Greg Wilson, Head of Information Security, 1st Global Research & Consulting
A common, growing problem in the technology world is phishing, which is a tactic used by cybercriminals to try to obtain financial or other confidential information from unsuspecting individuals. This is typically done through email messages or phone calls with the ultimate goal being to steal money from the victim. There are a variety of signs indicating that what you’ve potentially received is a phishing attempt.
Be on the lookout for the following warning signs that could help you identify phishing tactics.
- Information sent to multiple receivers: If you receive an email with a sensitive document, such as a bank statement, that is sent to more than one individual, this could be another warning sign that the email you’ve opened is a phishing scam.
- Improper use of the English language: Most phishing emails are automated or originate outside of the U.S., which results in poor grammar, spelling errors and improper sentence structure. They normally don’t sound like anything that a person would sensibly say.
- Domain/sender inconsistency: Phishing emails often appear with mismatching information, such as a display name that is different than where the email is coming from. For example, you might receive an email that claims to be from “Wells Fargo,” but when you hover over the email link, the email address where the email is actually coming from is not a Wells Fargo email account at all.
- Email signatures: Many phishing emails contain signatures that have simply been copied and pasted from websites, or the titles listed and aren’t the correct titles for the “senders” of the emails. If you notice that the name or title doesn’t make sense, or if there is a nickname in quotes or parentheses, this could be another indication that it’s not a trustworthy email.

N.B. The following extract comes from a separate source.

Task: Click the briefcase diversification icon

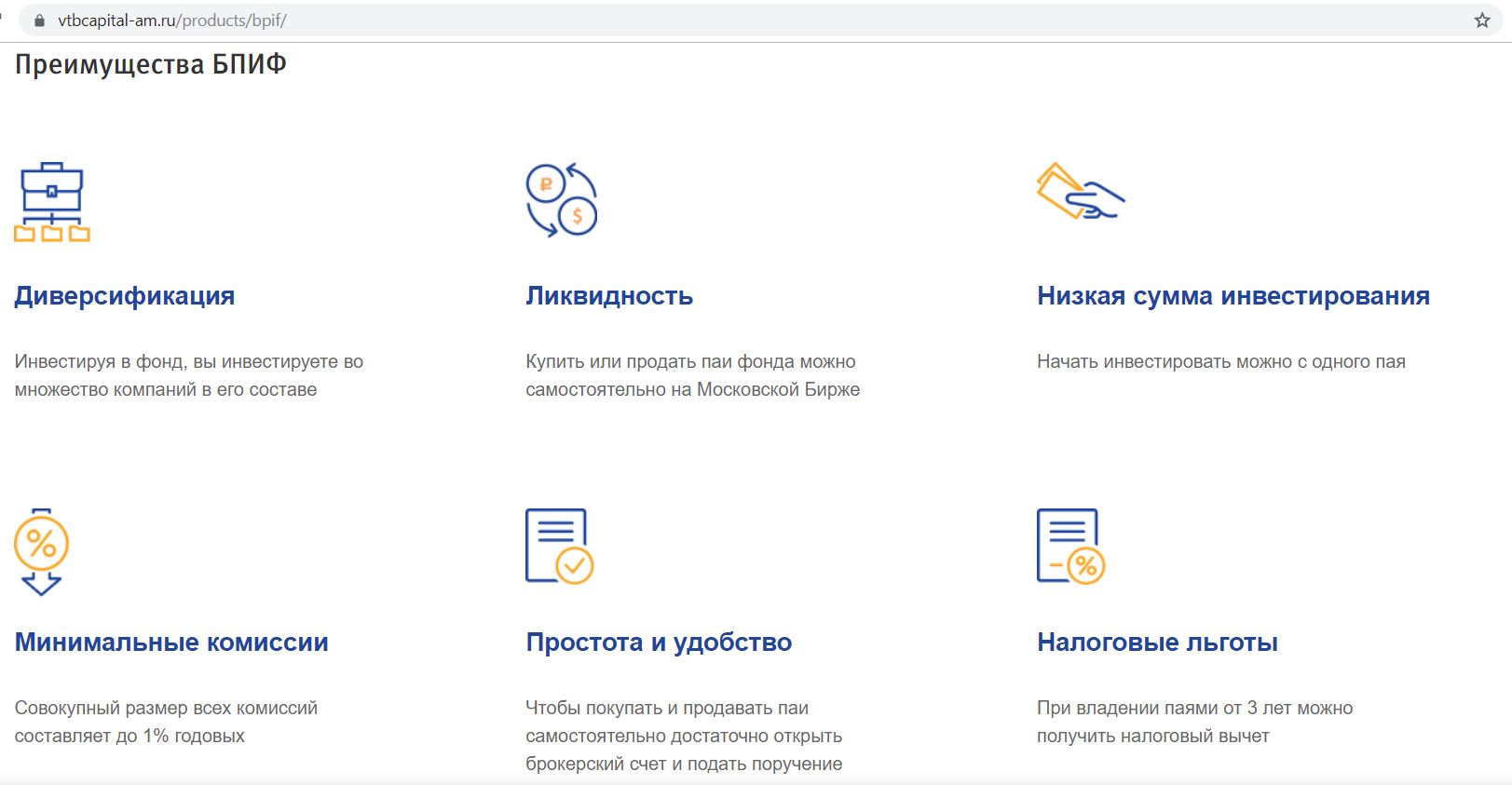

- Information verification: Banks will never send emails to request your personal information or to ask you to verify sensitive information. If you receive an email from a “bank” with such requests, you should contact your bank by calling the number on the back of your bank card or the number provided in your statement. You should not take any action based on the email, such as responding to the sender with your information or attempting to log in to your account by using the link provided in the email.
- Unbelievable offers: Phishing emails frequently contain offers that are very promising but hard to believe. More often than not, if something seems too good to be true, it probably is. If you didn’t initiate, apply or ask for something and suddenly become a “winner” of an incredible offer, it’s highly unlikely that the information you’re receiving is valid.
- Requests for money: Phishing emails sometimes make pleas for individuals to wire money, often to other countries. They try to use heartfelt stories to gain sympathy, hoping to sway victims to send money to the requestors.
- Threats: Cybercriminals will often use forceful messages that claim individuals are late on bill payments and will be arrested if they do not pay immediately. A professional debt collector will never use email — especially a physically threatening one — to obtain payment from anyone.
- Links: Many phishing emails contain links that could lead to the spreading of malicious software on individuals’ computers. If you have any doubts at all about a link in an email, do not click on the link. You can hover your mouse (without actually clicking) over the link to see if the address matches the link typed in the message or if it leads to a questionable site. Delete these types of emails, and delete them from your deleted emails. Do not forward these emails to anyone.
Phishing scams can come in a variety of forms, and it’s important for individuals to be cognizant of the information they are giving out and to whom. Always verify the sources contacting you, and treat all unsolicited phone calls and emails with skepticism. It’s better to be safe than to become phishing bait.